Assim, diante da impossibilidade de aplicação, ao presente caso, da tese firmada pelo STF no RE 574.706, resta seguir a legislação, vista acima, e o entendimento dominante na jurisprudência de que, em regra, não é vedada a incidência de tributo sobre tributo, conforme consta do importante julgado, que segue, do Superior Tribunal de Justiça:

"RECURSO ESPECIAL DO PARTICULAR: TRIBUTÁRIO. RECURSO REPRESENTATIVO DA CONTROVÉRSIA. ART. 543-C, DO CPC. PIS/PASEP E COFINS. BASE DE CÁLCULO. RECEITA OU FATURAMENTO. INCLUSÃO DO ICMS.

 1. A Constituição Federal de 1988 somente veda expressamente a inclusão de um imposto na base de cálculo de um outro no art. 155, §2º, XI, ao tratar do ICMS, quanto estabelece que este tributo: "XI - não compreenderá, em sua base de cálculo, o montante do imposto sobre produtos industrializados, quando a operação, realizada entre contribuintes e relativa a produto destinado à industrialização ou à comercialização, configure fato gerador dos dois impostos".

 2. A contrario sensu é permitida a incidência de tributo sobre tributo nos casos diversos daquele estabelecido na exceção, já tendo sido reconhecida jurisprudencialmente, entre outros casos, a incidência:

 2.1. Do ICMS sobre o próprio ICMS: repercussão geral no RE n. 582.461 / SP, STF, Tribunal Pleno, Rel. Min. Gilmar Mendes, julgado em 18.05.2011.

 2.2. Das contribuições ao PIS/PASEP e COFINS sobre as próprias contribuições ao PIS/PASEP e COFINS: recurso representativo da controvérsia REsp. n. 976.836 - RS, STJ, Primeira Seção, Rel. Min. Luiz Fux, julgado em 25.8.2010.

 2.3. Do IRPJ e da CSLL sobre a própria CSLL: recurso representativo da controvérsia REsp. n. 1.113.159 - AM, STJ, Primeira Seção, Rel.

 Min. Luiz Fux, julgado em 11.11.2009.

 2.4. Do IPI sobre o ICMS: REsp. n. 675.663 - PR, STJ, Segunda Turma, Rel. Min. Mauro Campbell Marques, julgado em 24.08.2010; REsp. Nº 610.908 - PR, STJ, Segunda Turma, Rel. Min. Eliana Calmon, julgado em 20.9.2005, AgRg no REsp.Nº 462.262 - SC, STJ, Segunda Turma, Rel.

 Min. Humberto Martins, julgado em 20.11.2007.

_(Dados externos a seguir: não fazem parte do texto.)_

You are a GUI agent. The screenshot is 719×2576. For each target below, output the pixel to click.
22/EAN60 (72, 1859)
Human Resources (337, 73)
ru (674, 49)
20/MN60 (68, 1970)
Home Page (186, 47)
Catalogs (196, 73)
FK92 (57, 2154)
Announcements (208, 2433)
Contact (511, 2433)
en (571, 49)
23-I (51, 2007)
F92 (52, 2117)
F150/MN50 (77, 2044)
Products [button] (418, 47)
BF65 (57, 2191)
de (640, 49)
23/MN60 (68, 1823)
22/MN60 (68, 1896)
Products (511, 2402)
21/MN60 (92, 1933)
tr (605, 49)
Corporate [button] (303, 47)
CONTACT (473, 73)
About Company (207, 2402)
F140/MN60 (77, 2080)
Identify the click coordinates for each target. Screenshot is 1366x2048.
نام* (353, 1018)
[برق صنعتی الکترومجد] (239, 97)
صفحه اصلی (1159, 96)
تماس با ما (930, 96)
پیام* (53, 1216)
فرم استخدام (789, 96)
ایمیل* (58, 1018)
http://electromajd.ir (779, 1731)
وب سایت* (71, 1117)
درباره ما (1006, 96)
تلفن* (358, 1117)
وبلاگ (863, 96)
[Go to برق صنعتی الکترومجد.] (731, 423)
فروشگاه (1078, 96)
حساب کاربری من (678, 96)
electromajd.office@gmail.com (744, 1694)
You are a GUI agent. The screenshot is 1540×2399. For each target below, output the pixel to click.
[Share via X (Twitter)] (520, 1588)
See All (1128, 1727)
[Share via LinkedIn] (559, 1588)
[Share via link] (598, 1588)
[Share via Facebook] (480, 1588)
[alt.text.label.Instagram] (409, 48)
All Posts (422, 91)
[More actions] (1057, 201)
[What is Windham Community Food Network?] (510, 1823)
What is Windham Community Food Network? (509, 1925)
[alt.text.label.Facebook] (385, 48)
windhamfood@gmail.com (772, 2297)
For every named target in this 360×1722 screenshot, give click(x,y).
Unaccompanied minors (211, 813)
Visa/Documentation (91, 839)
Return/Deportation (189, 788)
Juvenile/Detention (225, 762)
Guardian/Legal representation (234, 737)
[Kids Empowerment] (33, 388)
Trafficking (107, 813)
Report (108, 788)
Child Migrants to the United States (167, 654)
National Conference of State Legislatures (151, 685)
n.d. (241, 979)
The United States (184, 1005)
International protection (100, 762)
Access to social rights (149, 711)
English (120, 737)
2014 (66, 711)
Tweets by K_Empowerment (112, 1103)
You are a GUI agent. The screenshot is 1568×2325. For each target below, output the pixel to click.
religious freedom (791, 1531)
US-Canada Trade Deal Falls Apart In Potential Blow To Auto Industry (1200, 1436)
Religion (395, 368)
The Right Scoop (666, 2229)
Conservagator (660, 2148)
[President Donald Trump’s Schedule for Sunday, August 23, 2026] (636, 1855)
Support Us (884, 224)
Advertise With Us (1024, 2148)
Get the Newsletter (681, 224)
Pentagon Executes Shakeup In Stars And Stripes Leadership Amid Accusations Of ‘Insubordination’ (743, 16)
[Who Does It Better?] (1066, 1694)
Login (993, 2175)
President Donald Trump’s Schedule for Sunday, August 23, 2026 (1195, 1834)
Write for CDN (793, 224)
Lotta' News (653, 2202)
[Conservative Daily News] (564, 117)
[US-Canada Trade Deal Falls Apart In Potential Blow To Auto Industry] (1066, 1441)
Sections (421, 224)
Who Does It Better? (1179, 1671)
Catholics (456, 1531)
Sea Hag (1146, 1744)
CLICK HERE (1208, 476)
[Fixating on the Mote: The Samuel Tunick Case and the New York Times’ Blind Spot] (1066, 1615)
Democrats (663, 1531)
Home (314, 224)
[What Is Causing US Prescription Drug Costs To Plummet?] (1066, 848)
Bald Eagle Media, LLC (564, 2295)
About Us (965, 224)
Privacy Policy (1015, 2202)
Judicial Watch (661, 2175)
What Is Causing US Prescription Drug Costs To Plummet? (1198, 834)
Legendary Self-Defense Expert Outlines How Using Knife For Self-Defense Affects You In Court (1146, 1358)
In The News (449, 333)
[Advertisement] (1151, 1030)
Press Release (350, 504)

 2.5. Das contribuições ao PIS/PASEP e COFINS sobre o ISSQN: recurso representativo da controvérsia REsp. n. 1.330.737 - SP, Primeira Seção, Rel. Min. Og Fernandes, julgado em 10.06.2015.

 3. Desse modo, o ordenamento jurídico pátrio comporta, em regra, a incidência de tributos sobre o valor a ser pago a título de outros tributos ou do mesmo tributo. Ou seja, é legítima a incidência de tributo sobre tributo ou imposto sobre imposto, salvo determinação constitucional ou legal expressa em sentido contrário, não havendo aí qualquer violação, a priori, ao princípio da capacidade contributiva.

 (....)

 14. Ante o exposto, ACOMPANHO o relator para DAR PROVIMENTO ao recurso especial da FAZENDA NACIONAL. [2] 

3. Dispositivo

Diante de todo o exposto, denego a segurança e dou este processo por extinto,  com resolução do mérito(487, inciso I, do Código de Processo Civil).

Custas nos termos da lei.

Sem honorários advocatícios, nos termos do artigo 25, da Lei n. 12.016, de 2009.

Registrada, intimem-se.

Recife, 28.11.2020.

Francisco Alves dos Santos Júnior

Juiz Federal, 2 Vara/PE

(lsc)


__________________________________

[1]  Brasil. Tribunal Regional Federal da 5ª Região, 2a Turma. Processo nº. 08243770920194058100, APELAÇÃO CÍVEL, Relator Desembargador Federal Paulo Roberto de Oliveira  Lima, Julgamento em 30/06/2020, sem indicação de veículo de publicação.

Disponível em https://julia-pesquisa.trf5.jus.br/julia-pesquisa/#resultado.

Acesso em 27.11.2020

[2] Brasil. Superior Tribunal de Justiça, 1ª Seção, REsp 1144469/PR, Rel. Ministro Napoleão Nunes Maia Filho(vencido), Relator para o Acórdão Ministro MAURO CAMPBELL MARQUES,  julgado em 10/08/2016, in  DJe 02/12/2016.